Microvillous vesicles were prepared from term human placenta by shearing, differential centrifugation and Mg2+ precipitation. Vesicles were purified further on a sucrose density gradient producing two bands with densities of 1.16 to 1.18 g/ml (C1) and 1.13 to 1.15 g/ml (C2). The C2 fraction, which had a 24-fold enrichment of alkaline phosphatase and a three-fold reduction in Na+, K+-ATPase activity compared to homogenates, was used to measure osmotic water (Pf) permeability. Pf was measured from the time course of scattered light intensity following exposure of vesicles to specified gradients of impermeant solutes. Pf decreased from 3.0 X 10(-3) to 0.6 X 10(-3) cm/sec with increasing gradient size (65 to 730 mM; 23 degrees C). Four possible causes of this behavior were examined theoretically and experimentally: an unstirred layer, saturation of water transport, large changes in the vesicle surface area with changes in volume and a structural restriction to vesicle volume change.

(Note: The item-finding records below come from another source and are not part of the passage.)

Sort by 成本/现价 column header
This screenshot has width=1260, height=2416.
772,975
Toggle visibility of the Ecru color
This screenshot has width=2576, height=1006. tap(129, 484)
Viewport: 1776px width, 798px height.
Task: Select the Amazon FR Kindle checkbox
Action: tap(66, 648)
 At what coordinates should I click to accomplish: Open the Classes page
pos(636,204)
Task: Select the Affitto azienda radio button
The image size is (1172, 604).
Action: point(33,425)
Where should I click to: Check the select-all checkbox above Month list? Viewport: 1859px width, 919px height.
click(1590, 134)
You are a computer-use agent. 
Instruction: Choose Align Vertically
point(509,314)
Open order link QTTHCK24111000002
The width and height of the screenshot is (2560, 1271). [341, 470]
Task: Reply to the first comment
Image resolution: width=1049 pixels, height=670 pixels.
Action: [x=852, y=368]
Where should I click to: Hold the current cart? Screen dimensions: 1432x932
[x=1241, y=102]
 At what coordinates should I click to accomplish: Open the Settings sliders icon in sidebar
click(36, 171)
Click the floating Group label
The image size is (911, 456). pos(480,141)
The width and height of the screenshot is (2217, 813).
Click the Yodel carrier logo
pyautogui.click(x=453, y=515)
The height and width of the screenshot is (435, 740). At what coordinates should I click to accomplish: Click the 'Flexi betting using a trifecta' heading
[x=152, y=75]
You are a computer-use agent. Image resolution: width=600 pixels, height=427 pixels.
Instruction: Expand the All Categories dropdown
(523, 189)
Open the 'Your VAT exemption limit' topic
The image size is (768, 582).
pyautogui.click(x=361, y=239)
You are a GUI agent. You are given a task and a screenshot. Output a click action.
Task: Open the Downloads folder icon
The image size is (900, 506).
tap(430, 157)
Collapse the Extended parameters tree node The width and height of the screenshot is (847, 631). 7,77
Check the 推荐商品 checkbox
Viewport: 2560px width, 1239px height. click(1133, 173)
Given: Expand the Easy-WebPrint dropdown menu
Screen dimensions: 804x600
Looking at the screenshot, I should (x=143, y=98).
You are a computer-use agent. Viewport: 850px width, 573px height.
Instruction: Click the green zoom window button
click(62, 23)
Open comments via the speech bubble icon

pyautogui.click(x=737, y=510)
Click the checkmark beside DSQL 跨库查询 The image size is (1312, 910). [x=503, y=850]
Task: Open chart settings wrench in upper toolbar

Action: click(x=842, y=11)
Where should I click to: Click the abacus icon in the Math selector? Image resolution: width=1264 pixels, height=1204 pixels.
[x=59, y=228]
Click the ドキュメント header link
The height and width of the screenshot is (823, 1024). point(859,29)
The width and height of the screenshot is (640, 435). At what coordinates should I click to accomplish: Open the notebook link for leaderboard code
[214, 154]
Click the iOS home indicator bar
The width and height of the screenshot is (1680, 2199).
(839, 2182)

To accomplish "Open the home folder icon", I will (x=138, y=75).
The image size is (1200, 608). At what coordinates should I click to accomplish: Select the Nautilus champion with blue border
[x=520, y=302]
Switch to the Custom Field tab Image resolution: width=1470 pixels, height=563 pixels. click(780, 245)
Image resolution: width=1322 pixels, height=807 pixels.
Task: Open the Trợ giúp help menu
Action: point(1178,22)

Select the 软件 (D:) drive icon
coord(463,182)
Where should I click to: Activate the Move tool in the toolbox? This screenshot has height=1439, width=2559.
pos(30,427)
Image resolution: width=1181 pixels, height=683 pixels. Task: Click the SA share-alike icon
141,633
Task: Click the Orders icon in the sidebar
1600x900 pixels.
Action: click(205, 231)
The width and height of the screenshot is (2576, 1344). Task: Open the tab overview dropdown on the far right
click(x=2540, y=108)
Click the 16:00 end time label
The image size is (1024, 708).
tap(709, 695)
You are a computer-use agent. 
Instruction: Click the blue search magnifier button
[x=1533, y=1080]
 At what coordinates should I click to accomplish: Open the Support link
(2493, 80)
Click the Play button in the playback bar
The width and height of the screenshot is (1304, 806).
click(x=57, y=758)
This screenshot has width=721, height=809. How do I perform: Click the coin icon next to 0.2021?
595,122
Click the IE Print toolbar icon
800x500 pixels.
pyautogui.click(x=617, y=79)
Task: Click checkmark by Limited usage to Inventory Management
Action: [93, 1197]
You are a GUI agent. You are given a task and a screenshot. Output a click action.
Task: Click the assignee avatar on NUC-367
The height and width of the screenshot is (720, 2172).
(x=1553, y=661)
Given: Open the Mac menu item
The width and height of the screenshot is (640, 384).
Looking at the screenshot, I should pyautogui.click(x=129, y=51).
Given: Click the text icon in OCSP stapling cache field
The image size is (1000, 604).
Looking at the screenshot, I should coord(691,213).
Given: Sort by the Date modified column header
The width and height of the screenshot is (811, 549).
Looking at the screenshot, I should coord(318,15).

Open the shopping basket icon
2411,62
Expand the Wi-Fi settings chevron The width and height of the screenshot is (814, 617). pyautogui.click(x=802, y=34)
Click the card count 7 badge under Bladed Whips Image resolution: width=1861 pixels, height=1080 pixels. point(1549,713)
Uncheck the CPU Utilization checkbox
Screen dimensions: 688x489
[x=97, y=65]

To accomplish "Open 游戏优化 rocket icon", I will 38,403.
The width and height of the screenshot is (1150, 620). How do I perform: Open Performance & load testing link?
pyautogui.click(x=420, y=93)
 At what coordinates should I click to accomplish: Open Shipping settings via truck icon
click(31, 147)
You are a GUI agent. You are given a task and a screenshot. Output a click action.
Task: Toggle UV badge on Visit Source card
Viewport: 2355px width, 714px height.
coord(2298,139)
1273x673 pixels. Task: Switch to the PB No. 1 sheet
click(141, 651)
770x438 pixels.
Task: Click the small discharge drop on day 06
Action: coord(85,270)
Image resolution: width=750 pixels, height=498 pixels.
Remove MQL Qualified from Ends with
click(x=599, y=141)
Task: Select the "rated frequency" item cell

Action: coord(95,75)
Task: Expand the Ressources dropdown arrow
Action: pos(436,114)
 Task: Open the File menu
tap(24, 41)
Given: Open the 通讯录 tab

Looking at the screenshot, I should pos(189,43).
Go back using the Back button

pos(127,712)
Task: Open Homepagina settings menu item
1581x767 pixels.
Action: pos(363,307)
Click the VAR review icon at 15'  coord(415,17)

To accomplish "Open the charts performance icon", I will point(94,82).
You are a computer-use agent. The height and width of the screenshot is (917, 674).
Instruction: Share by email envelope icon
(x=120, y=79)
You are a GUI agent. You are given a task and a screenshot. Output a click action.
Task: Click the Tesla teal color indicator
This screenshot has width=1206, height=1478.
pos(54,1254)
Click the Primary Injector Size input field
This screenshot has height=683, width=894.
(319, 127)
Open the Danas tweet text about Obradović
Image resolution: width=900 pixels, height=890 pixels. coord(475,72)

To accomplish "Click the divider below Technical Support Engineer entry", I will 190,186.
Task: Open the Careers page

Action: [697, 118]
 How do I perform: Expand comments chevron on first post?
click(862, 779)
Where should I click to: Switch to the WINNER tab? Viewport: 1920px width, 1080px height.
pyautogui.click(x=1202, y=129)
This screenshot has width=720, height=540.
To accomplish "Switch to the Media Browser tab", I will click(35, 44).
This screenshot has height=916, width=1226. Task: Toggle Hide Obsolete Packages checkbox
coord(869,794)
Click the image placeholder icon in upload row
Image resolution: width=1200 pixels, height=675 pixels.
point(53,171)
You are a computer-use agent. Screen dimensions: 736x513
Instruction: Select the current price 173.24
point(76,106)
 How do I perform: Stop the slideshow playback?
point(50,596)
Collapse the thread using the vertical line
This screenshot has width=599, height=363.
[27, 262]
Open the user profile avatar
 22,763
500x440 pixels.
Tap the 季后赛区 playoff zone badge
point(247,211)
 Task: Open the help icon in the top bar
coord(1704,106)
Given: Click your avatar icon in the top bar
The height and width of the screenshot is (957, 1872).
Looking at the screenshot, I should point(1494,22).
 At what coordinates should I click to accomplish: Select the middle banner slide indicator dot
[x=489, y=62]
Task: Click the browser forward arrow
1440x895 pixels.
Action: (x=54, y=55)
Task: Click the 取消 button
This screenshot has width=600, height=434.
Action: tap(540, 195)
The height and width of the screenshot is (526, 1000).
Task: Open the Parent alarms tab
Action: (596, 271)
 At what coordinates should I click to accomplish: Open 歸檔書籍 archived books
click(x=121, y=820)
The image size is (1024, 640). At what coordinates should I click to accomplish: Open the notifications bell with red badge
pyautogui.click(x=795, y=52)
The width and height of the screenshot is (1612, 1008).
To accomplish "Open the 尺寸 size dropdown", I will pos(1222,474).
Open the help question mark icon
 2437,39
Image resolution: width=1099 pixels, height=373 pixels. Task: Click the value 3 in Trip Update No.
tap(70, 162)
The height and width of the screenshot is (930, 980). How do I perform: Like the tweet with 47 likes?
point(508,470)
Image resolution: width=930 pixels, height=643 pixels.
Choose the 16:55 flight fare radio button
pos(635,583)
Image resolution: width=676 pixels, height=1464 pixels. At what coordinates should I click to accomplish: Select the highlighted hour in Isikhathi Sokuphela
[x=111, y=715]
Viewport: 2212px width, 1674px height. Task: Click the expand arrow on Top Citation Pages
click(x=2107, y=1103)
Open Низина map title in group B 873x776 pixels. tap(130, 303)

The measured dependence of Pf on gradient size and the effect of the channel-forming ionophore gramicidin on Pf fit best to the theoretical dependences predicted by a structural restriction mechanism. This finding was supported by experiments involving the effects on Pf of increased solution viscosity, initial vesicle volume, the magnitude of transmembrane volume flow, and the effects of gradient size on activation energy (Ea) for Pf. The decreased Pf resulting from a structural restriction limiting vesicle volume change was modeled mathematically as a second barrier in series with the vesicle membrane. Ea measured using a 250-mM inwardly directed sucrose gradient was 5.4 +/- 0.6 kcal/mol (T greater than 27 degrees C) and 10.0 +/- 0.6 kcal/mol (T less than 27 degrees C). Ea above 27 degrees C is in the range normally associated with transmembrane passage of water via aqueous channels. Water transport was not inhibited by p-chloromercuribenzenesulfonate.